To this end the taxpayer sought to establish permanent accommodation and seek more permanent style employment, with the view of becoming a resident. The taxpayer was not able to secure the visa arrangements that they sought and after some months they dropped their plans and then returned to UK. The taxpayer considered that they were tax resident for the time they were in Australia. However, the ATO argued that they remained a resident of UK.
The AAT held that the taxpayer must be considered a resident for period of 9 months they were in Australia. The distinguishing fact was that the taxpayer had an intention to stay in Australia and had actively sought to make that a reality, getting the working holiday visa as a substitute for long-term visa. The taxpayer arrived having an intention to live in Australia in continuation to live there till it became clear that he would not be enabled to achieve his goals.
Budget Measures enacted Treasury Laws Amendment Bill 2020 – Tax Plan for Coronavirus Economic Recovery
Legislation has been passed providing effect to the basic tax changes declared in 2020-21 Federal Budget, this involves loss carry back rules, immediate expensing rules for the depreciating assets and changes to R&D tax offset.
Loss carry-back tax offset
The new rules allow the companies which has aggregated turnover of less than $5 billion which have loss in 2020 to 2022 income years to carry back the loss and apply it against the taxable income of the company in 2019 to 2021 income years where there is tax liability in earlier years.
The amount of the loss carry back tax offset for income year is quite lesser than the company’s loss carry back tax offset components and the individual’s franking account balance at the end of current year. The amount must not exceed:
- The amount of previous tax paid by the entity
- The account balance of an entity at the end of income year for which the refundable tax offset is to be claimed
Immediate Expensing of Depreciating Assets
These alterations permits businesses with turnover of not more than $5 billion to deduct the cost of eligible depreciating assets that are first held, and used for taxable purposes between 2020 budget time. The businesses are also able to deduct full cost of improvements to these assets and to previous eligible depreciating assets that is made during this period. Foe being eligible, the assets acquired should be:
- First held, and first used or installed ready for use for a taxable purpose, after 7:30 PM ACT time on 6 October 2020 and by 30 June 2022; and
- Located in Australia and principally used in Australia for the principal purpose of carrying on a business
The assets which are let out on depreciating asset leases do not seem to be excluded from these rules, although the taxpayer would need to be carrying on a business under general principles to access these rules.
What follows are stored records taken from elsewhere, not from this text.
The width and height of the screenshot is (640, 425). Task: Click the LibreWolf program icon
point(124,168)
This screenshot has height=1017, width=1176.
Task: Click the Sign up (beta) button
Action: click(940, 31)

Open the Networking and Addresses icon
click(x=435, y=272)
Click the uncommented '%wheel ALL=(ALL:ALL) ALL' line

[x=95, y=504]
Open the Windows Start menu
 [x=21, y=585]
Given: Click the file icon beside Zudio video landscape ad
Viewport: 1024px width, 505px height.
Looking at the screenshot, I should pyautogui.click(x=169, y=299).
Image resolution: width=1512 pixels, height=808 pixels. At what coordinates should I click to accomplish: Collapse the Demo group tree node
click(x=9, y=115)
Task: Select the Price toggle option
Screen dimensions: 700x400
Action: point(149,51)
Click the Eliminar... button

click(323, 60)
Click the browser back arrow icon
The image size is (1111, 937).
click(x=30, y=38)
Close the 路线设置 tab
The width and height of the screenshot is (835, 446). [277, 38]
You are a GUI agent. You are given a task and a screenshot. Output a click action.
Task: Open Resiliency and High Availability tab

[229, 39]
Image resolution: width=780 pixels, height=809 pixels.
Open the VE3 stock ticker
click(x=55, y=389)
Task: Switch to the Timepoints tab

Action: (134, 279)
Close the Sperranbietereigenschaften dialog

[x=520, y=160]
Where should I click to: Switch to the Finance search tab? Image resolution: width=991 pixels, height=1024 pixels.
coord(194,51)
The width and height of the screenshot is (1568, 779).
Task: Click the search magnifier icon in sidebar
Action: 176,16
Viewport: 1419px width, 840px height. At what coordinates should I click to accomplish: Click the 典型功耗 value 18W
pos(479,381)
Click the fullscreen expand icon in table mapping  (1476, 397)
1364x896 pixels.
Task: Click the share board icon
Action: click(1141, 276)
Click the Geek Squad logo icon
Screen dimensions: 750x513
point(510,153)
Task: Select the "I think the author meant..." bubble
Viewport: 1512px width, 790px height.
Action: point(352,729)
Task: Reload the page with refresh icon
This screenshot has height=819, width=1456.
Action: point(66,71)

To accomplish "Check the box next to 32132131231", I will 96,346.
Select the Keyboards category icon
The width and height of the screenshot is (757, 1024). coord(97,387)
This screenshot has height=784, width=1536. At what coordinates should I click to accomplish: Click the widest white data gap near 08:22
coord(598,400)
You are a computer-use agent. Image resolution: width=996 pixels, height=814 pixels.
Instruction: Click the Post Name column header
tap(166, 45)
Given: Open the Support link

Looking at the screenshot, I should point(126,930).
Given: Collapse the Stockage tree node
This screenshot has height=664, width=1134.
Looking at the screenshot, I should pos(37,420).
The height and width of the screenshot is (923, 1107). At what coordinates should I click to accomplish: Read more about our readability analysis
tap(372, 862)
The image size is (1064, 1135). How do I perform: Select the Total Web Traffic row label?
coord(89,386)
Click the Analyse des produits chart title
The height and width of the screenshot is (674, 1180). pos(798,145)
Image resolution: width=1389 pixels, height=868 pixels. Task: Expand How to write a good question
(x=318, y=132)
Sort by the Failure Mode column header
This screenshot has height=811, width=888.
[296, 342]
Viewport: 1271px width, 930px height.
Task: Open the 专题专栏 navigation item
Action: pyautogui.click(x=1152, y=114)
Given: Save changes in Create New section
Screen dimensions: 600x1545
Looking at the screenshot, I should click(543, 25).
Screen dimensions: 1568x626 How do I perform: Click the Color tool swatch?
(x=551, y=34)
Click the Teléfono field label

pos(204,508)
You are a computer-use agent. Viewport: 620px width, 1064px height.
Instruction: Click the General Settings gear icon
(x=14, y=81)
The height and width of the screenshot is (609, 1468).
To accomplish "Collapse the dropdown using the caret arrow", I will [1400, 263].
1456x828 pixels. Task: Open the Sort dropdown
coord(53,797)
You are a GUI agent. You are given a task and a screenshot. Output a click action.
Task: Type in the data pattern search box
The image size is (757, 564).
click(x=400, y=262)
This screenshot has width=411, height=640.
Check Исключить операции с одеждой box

Alterations to the R&D tax incentive
Following the latest review of R&D tax incentive, the authorities have declared a range of alterations to the operation of the rules. These will require to be examined in detail for influenced entities, these changes include:
- Enhancing the R&D expenditure threshold from $100 million to $150 million and creating the threshold as a permanent feature of the law
- By linking the R&D tax offset available for entities entitled to the refundable R&D tax offset to the company’s corporate tax rates, standardising the benefits, plus 18.5% point premium.
- Enhancing the generosity of R&D Tax incentive for large R&D entities with greater level of R&D intensity. In this, larger R&D entities with aggregated turnover of $20 million or more for the income year are entitled to R&D tax offset that equals their company tax rate with one or more marginal intensity premiums.
Some of the additional charges have been made with respect to the clawback rules that are related to the situations where the companies recoup some R&D expenditure or get income from the sale of the outcomes of research and development activities.